Senior Vice President, General Counsel and Corporate Secretary
Michol L. Ecklund is the Senior Vice President, General Counsel and Corporate Secretary for the Company. Prior to joining Callon in November 2017, Ms. Ecklund was Deputy General Counsel for Operations & Commercial Law at Marathon Oil Company where she oversaw the legal team for global operations and acquisitions and divestitures as well as corporate communications. During her 15 years at Marathon Oil, Ms. Ecklund served in progressive positions within and outside the Law Organization including compliance, litigation, human resources, investor relations, corporate communications and tax. Prior to Marathon Oil, she practiced law at Baker Botts LLP in Houston. Ms. Ecklund received a B.A. degree from Rice University and J.D. from Harvard Law School.

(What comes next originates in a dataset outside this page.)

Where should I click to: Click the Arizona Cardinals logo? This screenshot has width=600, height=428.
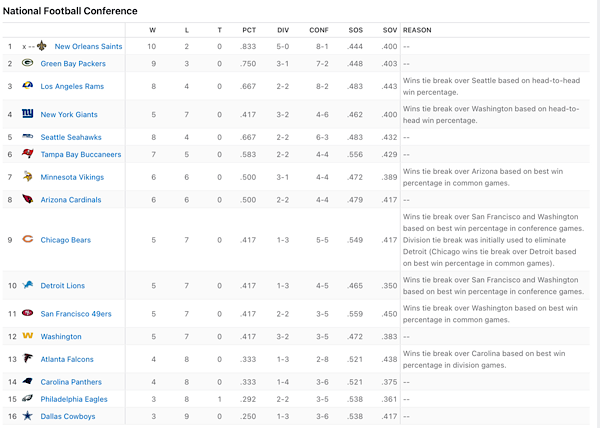27,200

Vice President, Finance and Treasurer
Correne S. Loeffler is the Vice President, Finance and Treasurer for the Company. Prior to joining Callon in April 2017, Ms. Loeffler served as an Executive Director with JPMorgan Securities, LLC where she spent ten years in the Corporate Client Banking Group. During her time at JPMorgan she served as Callon’s Relationship Manager beginning in 2013. Ms. Loeffler graduated with a B.A. degree from Indiana University and received her M.B.A. from the University of Texas at Austin.

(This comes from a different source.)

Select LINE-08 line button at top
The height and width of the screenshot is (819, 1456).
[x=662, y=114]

Vice President and Chief Accounting Officer
Mitzi P. Conn is the Vice President and Chief Accounting Officer for the Company. Prior to being appointed to that position in May 2007, she had served as Assistant Controller. Mrs. Conn has held various other positions in finance and accounting since she joined the Company in June 1993. Prior thereto, she was with Graham Resources, Inc. She received her B.S. degree in Accounting from Southeastern Louisiana University in 1990 and is a member of the American Institute of Certified Public Accountants and the Mississippi Society of Certified Public Accountants.
Vice President, Land
Jerry A. Weant is the Vice President of Land for the Company. Prior to joining Callon in September 2013, Mr. Weant held the position of Sr. Staff Landman at Pioneer Natural Resources USA, Inc. and served as a Land Liaison in Pioneer's corporate office for special projects involving water flood and horizontal drilling for Pioneer’s Permian operations. Mr. Weant also served as President of Trilogy Operating, Inc. prior to joining Pioneer. Mr. Weant received a BBA/PLM degree from the University of Texas at Austin in 1980 and has participated in the oil and gas business as a Landman since that time. Mr. Weant is an active member of the American Association of Professional Landman and Permian Basin Landman’s Association.
Mr. Weant has announced his intention to retire from the Company effective March 31, 2019.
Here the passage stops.